LLSC: A Parallel Symbolic Execution Compiler for LLVM IR

LLSC: A Parallel Symbolic Execution Compiler for LLVM IR🔗

Guannan Wei,
Shanyin Tan,
Oliver Bračevac,
and Tiark Rompf

LLSC has been succeeded by GenSym: see paper and code.

1 Abstract🔗

We present LLSC, a prototype compiler for nondeterministic parallel symbolic execution of the LLVM intermediate representation (IR). Given an LLVM IR program, LLSC generates code preserving the symbolic execution semantics and orchestrating solver invocations. The generated code runs efficiently, since the code has eliminated the interpretation overhead and explores multiple paths in parallel. To the best of our knowledge, LLSC is the first compiler for fork-based symbolic execution semantics that can generate parallel execution code.
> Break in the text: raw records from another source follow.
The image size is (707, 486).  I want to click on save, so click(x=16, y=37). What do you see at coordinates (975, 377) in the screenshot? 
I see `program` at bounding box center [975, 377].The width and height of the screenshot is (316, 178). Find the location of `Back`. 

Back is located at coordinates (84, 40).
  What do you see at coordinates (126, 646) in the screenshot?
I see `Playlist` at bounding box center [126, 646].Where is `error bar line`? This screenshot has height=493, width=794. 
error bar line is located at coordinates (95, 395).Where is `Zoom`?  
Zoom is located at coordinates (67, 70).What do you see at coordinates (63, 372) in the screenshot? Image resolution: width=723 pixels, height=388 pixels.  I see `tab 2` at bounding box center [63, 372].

In this demonstration paper, we present the current development and preliminary evaluation of LLSC. The principle behind LLSC is to automatically specialize a symbolic interpreter via the 1st Futamura projection, a fundamental connection between interpreters and compilers. The symbolic interpreter is written in an expressive high-level language equipped with a multi-stage programming facility. We demonstrate the run time performance through a set of benchmark programs, showing that LLSC outperforms interpretation-based symbolic execution engines in significant ways.

PDF | Source code | Screencast

The demonstration paper has been accpeted at ESEC/FSE 21:

LLSC: A Parallel Symbolic Execution Compiler for LLVM IR (Demo)
Guannan Wei, Shangyin Tan, Oliver Bračevac, Tiark Rompf
Proceedings of The 29th ACM Joint European Software Engineering Conference and Symposium on the Foundations of Software Engineering (ESEC/FSE 2021)

2 A Running Example using the Docker Image🔗

We provide a prebuild Docker image (of linux/amd64) that contains LLSC and all its dependencies. Run the following command will pull the prebuild Docker image to the local machine:

docker pull guannanwei/llsc-dev:0.1

To start a container llsc_demo instantiating this image, run the following command:

docker run --name llsc_demo --rm --ulimit='stack=-1:-1' -it guannanwei/llsc-dev:0.1 bash

Then, we should see the prompt of bash, for example:

root@80add122e534:/#

We need to pull and switch to the fse21demo branch:

cd /llsc/sai
git pull origin fse21demo
git checkout fse21demo

The folder demo contains necessary scripts and benchmark programs used in the paper. After change the working directory into demo, we first run the gen_jar.sh file to assemble compiled Scala/Java files into a jar file:

cd demo
./gen_jar.sh

The first time executing gen_jar.sh will take a while to download dependencies and to compile source files. After it finishes, we should be able to see that llsc.jar appears in the current demo folder.

To run llsc.jar, we can simply use scala llsc.jar. The script llsc provides a shallow wrapper of this command.

The folder benchmark contains C source files and their compiled LLVM IR programs (.ll). To demonstrate how to use LLSC, we use the quicksort example, which is a program that takes an array of 5 symbolic elements (see its corresponding C file). Symbolically executing this program will generate 5! (i.e. 120) different sorted concrete arrays, therefore we expect to see 120 valid paths that will be discovered by symbolic execution.

We compile the quicksort.ll LLVM IR using the following command:

./llsc benchmarks/quicksort.ll demo_qsort @main 0

demo_qsort is the task name of this compilation, and @main is the entrance function name. The last argument 0 is the number of symbolic arguments we would like to pass to the entrance function (in this case @main does not take arguments). After that, the generated C++ files that perform symbolic execution are stored in llsc_gen/demo_qsort. We then can run make to compile those C++ files to an executable, which is also named demo_qsort:

cd llsc_gen/demo_qsort
make -j 4

Next, we shall just run the executable with argument 1, which specify the number of threads we want to use:

./demo_qsort 1

While running, the program prints the block and path coverage information. After it finishes, the program prints the time spent to explore such numbers of blocks/paths, for example:

[0.665 s] #blocks: 10/10; #paths: 120

Meanwhile, the test cases generated (by invoking the STP solver) for these 120 paths are stored in the folder tests.